While painting is always the main focus, the thread that ties each day to the next, it has also seemed important to explore this incredible landscape with its rocky seacoast, beaches and ancient monuments. A few days ago I hiked up over the steep hill above Cill Rialaig, where I had heard there were some standing stones form megalithic times. It was one of the most strenuous hikes I can remember—straight uphill, with no path other than where the cows have walked, over huge rocks and stone fences, through wet boggy places and rough patches of tall grass and gorse bushes. (Speaking from experience, I do not recommend falling into gorse bushes.) Finally at the top of the hill, I spotted them in the distance, four standing stones against the stark field. To come upon them in silence and alone was an unforgettable experience. Then, in typical Irish manner, it suddenly began to pour, and the wind was intense.
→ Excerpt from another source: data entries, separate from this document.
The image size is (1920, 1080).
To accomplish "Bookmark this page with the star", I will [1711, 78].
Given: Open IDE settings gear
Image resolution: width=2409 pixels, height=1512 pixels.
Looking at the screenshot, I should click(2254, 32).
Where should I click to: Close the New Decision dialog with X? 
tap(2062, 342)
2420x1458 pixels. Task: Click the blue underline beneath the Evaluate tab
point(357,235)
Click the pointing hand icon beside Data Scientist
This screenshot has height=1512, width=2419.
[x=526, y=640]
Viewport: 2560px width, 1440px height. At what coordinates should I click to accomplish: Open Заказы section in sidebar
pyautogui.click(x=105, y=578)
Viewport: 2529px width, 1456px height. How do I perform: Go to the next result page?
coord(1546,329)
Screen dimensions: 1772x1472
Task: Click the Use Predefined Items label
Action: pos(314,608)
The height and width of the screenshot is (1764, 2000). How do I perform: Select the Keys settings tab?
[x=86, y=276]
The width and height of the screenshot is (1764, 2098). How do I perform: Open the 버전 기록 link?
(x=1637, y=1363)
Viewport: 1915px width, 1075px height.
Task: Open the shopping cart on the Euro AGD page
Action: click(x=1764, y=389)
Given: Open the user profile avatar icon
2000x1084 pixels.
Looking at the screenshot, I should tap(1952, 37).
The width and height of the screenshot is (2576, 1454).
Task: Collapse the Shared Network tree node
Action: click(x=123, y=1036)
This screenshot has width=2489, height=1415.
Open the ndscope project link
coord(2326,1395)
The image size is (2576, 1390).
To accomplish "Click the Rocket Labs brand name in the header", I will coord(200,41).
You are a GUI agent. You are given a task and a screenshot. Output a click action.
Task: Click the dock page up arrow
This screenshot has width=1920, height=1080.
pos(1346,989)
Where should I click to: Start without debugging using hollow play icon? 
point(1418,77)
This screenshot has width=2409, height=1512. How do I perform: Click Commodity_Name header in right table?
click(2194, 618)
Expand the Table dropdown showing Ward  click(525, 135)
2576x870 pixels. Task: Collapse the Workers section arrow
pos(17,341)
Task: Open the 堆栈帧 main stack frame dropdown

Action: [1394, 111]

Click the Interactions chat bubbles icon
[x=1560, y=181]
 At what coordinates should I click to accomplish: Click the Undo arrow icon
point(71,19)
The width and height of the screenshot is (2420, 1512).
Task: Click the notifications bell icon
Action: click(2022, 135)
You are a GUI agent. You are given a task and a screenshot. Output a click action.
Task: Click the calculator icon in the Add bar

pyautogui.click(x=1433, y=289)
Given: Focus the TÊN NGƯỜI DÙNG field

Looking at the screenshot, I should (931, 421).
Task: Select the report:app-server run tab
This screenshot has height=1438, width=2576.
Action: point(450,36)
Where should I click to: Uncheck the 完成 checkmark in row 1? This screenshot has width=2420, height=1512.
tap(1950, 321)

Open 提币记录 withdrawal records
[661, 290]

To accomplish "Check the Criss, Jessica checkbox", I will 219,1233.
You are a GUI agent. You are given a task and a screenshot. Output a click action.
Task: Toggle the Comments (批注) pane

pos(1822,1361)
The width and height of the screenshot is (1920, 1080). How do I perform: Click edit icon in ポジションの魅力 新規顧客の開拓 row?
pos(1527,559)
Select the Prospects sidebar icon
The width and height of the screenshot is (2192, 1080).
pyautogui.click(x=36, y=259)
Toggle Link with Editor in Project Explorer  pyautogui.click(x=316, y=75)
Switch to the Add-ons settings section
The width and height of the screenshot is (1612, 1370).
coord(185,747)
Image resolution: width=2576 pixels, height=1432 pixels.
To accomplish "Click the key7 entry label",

As I headed back down the hill a double rainbow appeared over the stones, but so briefly I couldn’t capture it in a photo. I like this one though:
In this wild, beautiful place, the interaction of art and life is seamless—the experiences out walking and exploring play out in my work in both conscious and unconscious ways. Most of my paintings here are somber and muted in color, reflecting the November landscape, with textures inspired by the rocks, the patchy fields and the constantly changing atmosphere.
I’m working in mixed media on paper on a fairly small scale—mostly 14”x11.” I sometimes wonder what I can do with all these paintings on paper, which will be expensive to frame or otherwise present, but this format is the most practical way to do a lot of work here, so I don’t think about it much. Life here, with its intense focus and simplicity, seems far away from the world of sales and galleries and other aspect of making a living as an artist. Perhaps this work is just for the moment, for myself--a personal record of the experience.